Saham pertama yang memberi tiga pelajaran penting pada saya
Kesalahan 2: Tergiur Dividen, Padahal Modal Cekak
Saya lantas menimbang ulang strategi investasi yang menurut saya salah besar. Saya membeli saham CEKA karena tergiur potensi dividennya di tahun 2020 ini. Dengan dividen, katakanlah, Rp150 per lembar saham, per lot kita berhak atas Rp15.000 sebelum dikurangi pajak. Lumayan, bukan?
Masalahnya, untuk merasakan dividen yang lumayan kita musti punya jumlah lembar saham yang lumayan juga. Sementara untuk membeli lembar saham yang lumayan, dibutuhkan modal lumayan pula.
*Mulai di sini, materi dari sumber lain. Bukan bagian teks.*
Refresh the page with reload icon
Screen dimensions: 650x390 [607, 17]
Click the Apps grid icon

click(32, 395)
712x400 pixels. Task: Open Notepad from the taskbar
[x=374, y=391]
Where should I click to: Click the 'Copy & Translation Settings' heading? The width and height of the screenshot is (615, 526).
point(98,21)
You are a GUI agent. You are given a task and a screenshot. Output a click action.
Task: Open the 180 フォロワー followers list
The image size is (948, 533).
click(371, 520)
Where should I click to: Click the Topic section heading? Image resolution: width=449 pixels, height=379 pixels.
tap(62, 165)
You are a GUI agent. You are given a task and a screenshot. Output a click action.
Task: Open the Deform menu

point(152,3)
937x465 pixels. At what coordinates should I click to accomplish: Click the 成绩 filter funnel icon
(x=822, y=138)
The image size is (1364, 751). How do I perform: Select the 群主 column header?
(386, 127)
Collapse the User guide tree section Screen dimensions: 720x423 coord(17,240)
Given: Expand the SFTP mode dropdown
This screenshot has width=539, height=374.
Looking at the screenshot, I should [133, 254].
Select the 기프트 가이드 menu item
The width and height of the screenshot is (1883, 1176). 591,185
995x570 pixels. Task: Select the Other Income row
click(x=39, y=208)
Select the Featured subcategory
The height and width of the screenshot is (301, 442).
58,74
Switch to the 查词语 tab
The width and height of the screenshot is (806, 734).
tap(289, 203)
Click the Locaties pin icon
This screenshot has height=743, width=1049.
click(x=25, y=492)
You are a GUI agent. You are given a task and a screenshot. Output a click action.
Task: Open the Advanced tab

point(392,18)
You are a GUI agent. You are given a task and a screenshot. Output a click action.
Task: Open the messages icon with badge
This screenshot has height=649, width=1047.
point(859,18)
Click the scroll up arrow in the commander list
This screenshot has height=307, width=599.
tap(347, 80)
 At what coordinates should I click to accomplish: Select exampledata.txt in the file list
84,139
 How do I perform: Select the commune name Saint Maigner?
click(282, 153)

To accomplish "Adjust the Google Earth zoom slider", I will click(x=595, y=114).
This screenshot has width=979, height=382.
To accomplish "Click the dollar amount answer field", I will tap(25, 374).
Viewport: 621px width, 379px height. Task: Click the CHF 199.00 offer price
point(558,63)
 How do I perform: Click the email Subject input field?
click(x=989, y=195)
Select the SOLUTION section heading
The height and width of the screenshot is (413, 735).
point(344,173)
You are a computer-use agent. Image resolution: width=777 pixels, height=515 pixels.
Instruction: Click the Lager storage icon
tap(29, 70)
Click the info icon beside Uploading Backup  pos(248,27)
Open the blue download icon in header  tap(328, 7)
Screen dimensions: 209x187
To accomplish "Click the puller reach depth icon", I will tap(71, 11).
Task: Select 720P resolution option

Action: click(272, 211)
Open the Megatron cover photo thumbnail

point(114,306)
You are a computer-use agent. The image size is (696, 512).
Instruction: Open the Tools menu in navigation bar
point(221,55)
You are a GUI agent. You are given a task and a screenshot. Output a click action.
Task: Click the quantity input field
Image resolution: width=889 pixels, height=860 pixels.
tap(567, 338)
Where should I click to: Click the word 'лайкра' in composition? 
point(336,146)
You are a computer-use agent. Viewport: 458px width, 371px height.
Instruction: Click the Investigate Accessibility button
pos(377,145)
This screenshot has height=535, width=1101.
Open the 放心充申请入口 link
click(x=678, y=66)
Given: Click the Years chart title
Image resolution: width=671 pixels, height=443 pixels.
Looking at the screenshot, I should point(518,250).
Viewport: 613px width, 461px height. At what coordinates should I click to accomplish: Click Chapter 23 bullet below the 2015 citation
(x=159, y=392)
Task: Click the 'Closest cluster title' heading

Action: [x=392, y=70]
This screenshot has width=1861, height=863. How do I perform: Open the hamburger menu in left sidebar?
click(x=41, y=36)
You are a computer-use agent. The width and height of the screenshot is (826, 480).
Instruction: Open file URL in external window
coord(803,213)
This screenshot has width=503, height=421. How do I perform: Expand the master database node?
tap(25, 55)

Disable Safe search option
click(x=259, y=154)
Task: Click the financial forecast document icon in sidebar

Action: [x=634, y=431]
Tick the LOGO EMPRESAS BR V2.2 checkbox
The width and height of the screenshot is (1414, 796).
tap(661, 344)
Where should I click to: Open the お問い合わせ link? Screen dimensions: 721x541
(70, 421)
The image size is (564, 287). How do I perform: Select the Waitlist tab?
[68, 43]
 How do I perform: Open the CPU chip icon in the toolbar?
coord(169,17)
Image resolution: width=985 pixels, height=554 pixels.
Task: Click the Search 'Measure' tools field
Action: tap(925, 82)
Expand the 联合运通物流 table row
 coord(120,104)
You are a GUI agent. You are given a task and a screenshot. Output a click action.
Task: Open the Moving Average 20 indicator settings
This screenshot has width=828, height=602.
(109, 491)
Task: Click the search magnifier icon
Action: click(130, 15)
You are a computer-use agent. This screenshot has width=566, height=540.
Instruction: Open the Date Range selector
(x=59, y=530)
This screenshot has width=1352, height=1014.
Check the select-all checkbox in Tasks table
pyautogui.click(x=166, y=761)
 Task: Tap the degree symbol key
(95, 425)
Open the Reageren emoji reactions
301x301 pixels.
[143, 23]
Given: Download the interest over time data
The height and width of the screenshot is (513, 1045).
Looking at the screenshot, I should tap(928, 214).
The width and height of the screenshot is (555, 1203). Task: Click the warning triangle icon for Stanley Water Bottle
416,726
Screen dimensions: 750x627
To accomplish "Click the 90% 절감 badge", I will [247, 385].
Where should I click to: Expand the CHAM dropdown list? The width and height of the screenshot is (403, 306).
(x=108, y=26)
Modal saya juga sangat lumayan sih. Tapi, lumayan kecil. Investasi saham jangka panjang berharap dividen, tapi dengan modal mini, menurut saya suatu kesalahan. Nggak akan kerasa dividennya. Sekali lagi, ini menurut saya ya.
Dalam salah satu videonya yang berjudul Passive Income dari Dividen Saham, kanal Galeri Saham memberi hitung-hitungan berapa jumlah uang minimal yang harus kita tanamkan di sebuah perusahaan terbuka agar dapat hidup enak dengan dividen.
Katakanlah sahamnya adalah CEKA, dengan dividen yield anggap saja di angka 10%.
Jika kebutuhan bulanan saya untuk hidup enak sekeluarga di Pemalang adalah Rp 5 juta sebulan, maka dalam setahun saya butuh penghasilan Rp 60 juta. Ini penghasilan bersih setelah dipotong pajak yang harus saya dapatkan per tahun.
Pajak dividen saat ini adalah 10%. Maka saya musti menghasilkan Rp 67 juta setahun. Dividen CEKA anggap saja Rp150/lembar saham. Untuk mendapatkan Rp 67 juta setahun kita butuh 446.666,66 lembar, atau dibulatkan menjadi 4.467 lot saham CEKA.
Berapa modal yang dibutuhkan untuk membeli saham CEKA sebanyak 4.467 lot alias 446.700 lembar? Tinggal kalikan saja. Harga saat artikel ini ditulis, 23 Februari 2020, adalah Rp1.560. Kalikan dengan jumlah lembar saham yang dibutuhkan, yakni 446.700. Hasilnya adalah 696.852.000.
Ya, dibutuhkan uang sebanyak Rp 696,85 juta agar saya hidup berkecukupan dari dividen. Masalahnya, dengan menarik seluruh tabungan dan menjual semua harta benda yang saya punya sekalipun, tak akan terkumpul uang sebanyak itu.
Bagaimana dengan menabung saham seperti yang dikampanyekan BEI?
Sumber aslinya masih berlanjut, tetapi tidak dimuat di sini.